The Profile Treatment – Mari Katsumara, the chef partnering with former Grace owner Michael Olszewski to take over that restaurant’s past space, “has, without exaggeration, spent her entire life in the Chicago restaurant industry. She grew up directly above her father’s north side restaurant, making her ascension to West Loop culinary excellence seem almost predetermined. And there are few things Chicagoans love more than someone who’s from Chicago Chicago.” And there are few things I love more than coincidence, so please enjoy this profile from Grace Perry.
The Profile Treatment Too – Restaurant Edition: Here’s a fantastic look back at 20 years of Diner in Brooklyn, from Marian Bull in NYT Style: “Diner was immediately busy, partly because it fulfilled a need that nobody really knew existed. ‘People were just so desperate for community back then. There were all these big beautiful lofts and loft parties but not much going on in the streets,’ remembers Zeb Stewart, who at the time was a woodworker living across the street. (He helped with the build-out of Diner and later opened the Williamsburg landmark Union Pool, after borrowing $500 from [Diner founders Mark Firth and Andrew Tarlow] to stock the bar.) Sean Rembold, who became the chef of Marlow & Sons, Diner’s sister restaurant, in 2005, remembers spending so much time at the restaurant on his off days that Tarlow had to ban him for 24 hours.”
That kiosk $$$ - “Surprise [San Francisco]: Chef Nick Balla’s sustainable dip project, Smokebread, has resurfaced after its stint as a pop-up within the Perennial ended last fall.” Eater SF’s Ellen Fort says, “This time, it’s operating as a permanent kiosk at the Market on Market in the bottom of the Twitter building.” I wish Balla all the best, but few things make me less hopeful for the world than a sentence combining the words Twitter and permanent.

(Collection entries)
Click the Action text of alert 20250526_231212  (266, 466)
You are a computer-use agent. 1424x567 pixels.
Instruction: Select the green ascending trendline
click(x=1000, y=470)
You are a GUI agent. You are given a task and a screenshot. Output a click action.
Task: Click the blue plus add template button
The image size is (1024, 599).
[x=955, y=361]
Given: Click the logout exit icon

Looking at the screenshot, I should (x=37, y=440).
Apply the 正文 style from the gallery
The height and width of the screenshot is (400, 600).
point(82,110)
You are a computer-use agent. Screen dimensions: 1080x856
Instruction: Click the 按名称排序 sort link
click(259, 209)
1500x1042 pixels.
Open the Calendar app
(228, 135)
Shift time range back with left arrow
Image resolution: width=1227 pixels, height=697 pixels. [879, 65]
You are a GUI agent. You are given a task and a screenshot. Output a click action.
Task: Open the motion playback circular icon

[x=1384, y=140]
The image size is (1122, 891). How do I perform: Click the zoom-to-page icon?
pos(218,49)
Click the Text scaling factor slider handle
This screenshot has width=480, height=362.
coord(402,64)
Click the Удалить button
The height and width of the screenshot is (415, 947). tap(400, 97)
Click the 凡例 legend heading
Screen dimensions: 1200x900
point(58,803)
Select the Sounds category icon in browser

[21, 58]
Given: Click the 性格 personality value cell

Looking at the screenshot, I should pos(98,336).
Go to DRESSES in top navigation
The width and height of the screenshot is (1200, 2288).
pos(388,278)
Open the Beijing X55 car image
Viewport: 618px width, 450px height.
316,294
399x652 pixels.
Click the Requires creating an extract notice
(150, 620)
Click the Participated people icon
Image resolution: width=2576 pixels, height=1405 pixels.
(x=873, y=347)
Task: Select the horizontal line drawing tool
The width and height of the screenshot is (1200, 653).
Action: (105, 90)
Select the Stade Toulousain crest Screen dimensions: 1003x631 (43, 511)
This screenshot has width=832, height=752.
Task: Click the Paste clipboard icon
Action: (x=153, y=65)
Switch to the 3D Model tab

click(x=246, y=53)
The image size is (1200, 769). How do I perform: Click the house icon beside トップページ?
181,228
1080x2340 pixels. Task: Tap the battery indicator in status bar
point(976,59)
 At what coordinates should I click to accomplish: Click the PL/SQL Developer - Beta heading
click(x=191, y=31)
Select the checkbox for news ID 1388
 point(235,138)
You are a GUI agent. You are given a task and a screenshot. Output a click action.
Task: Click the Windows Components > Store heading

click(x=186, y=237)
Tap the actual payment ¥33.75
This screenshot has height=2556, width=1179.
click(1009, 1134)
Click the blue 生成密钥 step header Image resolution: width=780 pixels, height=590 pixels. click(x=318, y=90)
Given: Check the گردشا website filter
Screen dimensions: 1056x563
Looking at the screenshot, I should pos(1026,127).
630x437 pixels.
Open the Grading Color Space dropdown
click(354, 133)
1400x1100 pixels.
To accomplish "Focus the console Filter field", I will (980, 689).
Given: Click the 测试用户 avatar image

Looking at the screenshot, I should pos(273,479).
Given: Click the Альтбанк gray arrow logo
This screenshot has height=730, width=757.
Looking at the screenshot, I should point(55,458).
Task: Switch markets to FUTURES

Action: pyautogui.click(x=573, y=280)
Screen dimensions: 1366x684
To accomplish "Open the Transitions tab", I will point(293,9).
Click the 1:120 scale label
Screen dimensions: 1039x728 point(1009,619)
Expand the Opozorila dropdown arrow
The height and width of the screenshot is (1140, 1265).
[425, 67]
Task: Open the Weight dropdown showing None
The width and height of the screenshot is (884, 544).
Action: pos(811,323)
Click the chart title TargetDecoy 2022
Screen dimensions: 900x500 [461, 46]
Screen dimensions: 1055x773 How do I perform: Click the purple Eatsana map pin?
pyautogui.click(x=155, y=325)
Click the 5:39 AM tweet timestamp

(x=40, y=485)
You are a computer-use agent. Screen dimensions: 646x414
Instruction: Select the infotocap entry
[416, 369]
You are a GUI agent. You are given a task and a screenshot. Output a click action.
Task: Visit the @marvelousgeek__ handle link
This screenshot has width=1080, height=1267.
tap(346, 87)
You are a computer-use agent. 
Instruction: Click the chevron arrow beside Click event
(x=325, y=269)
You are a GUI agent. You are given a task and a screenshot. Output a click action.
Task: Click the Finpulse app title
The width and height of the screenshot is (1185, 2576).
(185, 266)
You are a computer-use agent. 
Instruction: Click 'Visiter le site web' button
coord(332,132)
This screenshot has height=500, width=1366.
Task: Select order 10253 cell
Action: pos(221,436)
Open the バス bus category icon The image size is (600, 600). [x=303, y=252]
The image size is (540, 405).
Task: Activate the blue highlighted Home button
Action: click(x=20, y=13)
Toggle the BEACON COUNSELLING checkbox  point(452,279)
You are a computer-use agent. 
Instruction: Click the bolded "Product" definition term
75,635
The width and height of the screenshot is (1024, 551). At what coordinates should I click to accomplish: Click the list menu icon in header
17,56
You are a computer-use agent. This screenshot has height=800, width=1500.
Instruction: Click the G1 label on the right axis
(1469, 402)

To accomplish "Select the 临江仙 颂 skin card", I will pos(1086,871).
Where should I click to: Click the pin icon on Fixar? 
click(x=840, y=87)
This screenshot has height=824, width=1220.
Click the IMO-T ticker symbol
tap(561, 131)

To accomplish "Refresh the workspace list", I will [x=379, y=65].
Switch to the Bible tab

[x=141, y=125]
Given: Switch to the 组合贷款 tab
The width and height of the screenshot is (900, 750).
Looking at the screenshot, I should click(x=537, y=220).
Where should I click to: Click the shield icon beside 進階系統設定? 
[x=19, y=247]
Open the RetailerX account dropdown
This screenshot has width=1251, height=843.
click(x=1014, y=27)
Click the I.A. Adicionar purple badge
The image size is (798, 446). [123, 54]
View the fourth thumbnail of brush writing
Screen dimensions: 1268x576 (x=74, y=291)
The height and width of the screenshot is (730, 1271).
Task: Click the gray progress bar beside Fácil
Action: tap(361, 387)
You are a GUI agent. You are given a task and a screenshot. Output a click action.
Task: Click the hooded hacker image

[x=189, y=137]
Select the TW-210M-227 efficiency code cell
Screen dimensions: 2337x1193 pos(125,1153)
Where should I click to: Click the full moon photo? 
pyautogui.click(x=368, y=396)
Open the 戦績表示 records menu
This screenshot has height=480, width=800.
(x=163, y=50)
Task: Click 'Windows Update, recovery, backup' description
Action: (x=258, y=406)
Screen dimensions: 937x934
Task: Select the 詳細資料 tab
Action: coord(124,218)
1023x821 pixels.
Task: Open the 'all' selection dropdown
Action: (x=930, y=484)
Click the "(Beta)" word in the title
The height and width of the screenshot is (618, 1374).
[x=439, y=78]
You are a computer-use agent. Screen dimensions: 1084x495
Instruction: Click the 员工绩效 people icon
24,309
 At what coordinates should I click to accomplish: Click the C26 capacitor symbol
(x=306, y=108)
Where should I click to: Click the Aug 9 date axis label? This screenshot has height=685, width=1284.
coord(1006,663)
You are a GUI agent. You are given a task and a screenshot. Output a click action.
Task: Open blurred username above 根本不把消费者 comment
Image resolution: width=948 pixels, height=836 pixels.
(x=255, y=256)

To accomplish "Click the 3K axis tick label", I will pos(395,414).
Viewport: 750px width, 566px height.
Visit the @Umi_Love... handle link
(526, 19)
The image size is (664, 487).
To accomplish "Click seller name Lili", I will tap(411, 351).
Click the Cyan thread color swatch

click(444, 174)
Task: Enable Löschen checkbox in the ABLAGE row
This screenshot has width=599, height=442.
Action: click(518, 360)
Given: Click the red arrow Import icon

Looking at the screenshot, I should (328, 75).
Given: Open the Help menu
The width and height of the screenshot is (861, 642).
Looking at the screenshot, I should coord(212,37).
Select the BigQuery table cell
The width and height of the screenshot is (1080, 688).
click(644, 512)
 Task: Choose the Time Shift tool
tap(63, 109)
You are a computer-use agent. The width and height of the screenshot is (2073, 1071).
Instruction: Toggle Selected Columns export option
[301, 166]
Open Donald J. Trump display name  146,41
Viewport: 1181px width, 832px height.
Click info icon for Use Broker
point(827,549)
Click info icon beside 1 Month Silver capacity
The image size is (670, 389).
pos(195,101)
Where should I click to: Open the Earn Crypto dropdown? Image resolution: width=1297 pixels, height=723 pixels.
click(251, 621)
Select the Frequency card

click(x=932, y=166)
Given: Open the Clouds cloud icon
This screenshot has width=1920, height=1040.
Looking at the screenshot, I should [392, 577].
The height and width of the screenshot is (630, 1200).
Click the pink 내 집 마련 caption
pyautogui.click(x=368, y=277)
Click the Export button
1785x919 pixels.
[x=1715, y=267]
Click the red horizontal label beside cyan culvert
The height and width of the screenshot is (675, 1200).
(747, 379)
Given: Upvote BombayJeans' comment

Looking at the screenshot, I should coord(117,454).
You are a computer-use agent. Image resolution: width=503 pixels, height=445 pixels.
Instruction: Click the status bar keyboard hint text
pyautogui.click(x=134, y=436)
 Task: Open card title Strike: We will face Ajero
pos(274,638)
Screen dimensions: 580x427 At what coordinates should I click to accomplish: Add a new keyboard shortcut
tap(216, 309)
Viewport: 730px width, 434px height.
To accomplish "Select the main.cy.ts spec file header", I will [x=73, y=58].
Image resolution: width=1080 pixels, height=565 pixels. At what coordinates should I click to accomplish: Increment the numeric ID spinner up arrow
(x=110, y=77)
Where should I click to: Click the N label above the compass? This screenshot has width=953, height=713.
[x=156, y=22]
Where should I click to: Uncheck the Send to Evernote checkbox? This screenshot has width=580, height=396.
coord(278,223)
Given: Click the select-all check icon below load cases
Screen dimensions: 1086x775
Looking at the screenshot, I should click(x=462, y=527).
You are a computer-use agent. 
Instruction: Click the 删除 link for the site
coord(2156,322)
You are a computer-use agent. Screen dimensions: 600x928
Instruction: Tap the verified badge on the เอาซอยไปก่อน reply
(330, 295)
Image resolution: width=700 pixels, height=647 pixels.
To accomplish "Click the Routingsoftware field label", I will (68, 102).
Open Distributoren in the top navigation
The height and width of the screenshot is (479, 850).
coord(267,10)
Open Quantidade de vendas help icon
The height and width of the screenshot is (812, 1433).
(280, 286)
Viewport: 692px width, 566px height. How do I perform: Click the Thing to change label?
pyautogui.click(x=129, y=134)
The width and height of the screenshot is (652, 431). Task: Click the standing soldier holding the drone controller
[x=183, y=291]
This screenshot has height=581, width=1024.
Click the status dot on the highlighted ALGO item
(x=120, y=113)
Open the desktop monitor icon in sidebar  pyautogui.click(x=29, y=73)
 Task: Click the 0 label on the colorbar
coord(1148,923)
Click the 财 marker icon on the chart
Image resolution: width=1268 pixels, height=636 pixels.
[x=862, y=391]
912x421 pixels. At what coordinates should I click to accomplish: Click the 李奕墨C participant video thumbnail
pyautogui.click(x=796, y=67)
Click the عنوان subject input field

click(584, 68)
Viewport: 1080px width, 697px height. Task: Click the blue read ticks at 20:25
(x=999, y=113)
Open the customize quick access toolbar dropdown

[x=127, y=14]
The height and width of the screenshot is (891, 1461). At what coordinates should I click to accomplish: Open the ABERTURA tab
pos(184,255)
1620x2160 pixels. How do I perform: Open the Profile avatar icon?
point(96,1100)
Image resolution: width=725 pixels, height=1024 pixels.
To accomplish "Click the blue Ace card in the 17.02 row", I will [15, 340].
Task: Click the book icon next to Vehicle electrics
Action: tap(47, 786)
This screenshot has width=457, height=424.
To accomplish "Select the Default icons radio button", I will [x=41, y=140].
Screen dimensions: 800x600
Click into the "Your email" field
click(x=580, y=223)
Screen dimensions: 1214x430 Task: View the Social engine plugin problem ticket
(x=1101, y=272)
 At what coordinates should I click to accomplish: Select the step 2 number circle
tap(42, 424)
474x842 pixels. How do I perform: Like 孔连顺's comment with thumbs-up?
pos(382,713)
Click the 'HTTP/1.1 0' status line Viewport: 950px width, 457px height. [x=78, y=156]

APPLY WHAT YOU READ:
(a) In the restaurant news roundup, copy everything from "That kiosk $$$" down to "Twitter and permanent.", putting "stall" in place of "kiosk".
(b) Answer these questions from the restaurant news roundup, one line per answer:
(i) Which former Grace owner is Mari Katsumara partnering with?
(ii) How much did Zeb Stewart borrow to stock the bar at Union Pool?
(iii) Where is Smokebread now operating?

RESPONSES IN ORDER:
(a)
That stall $$$ - “Surprise [San Francisco]: Chef Nick Balla’s sustainable dip project, Smokebread, has resurfaced after its stint as a pop-up within the Perennial ended last fall.” Eater SF’s Ellen Fort says, “This time, it’s operating as a permanent stall at the Market on Market in the bottom of the Twitter building.” I wish Balla all the best, but few things make me less hopeful for the world than a sentence combining the words Twitter and permanent.

(b)
(i) Michael Olszewski.
(ii) $500.
(iii) At a permanent kiosk at the Market on Market, in the bottom of the Twitter building.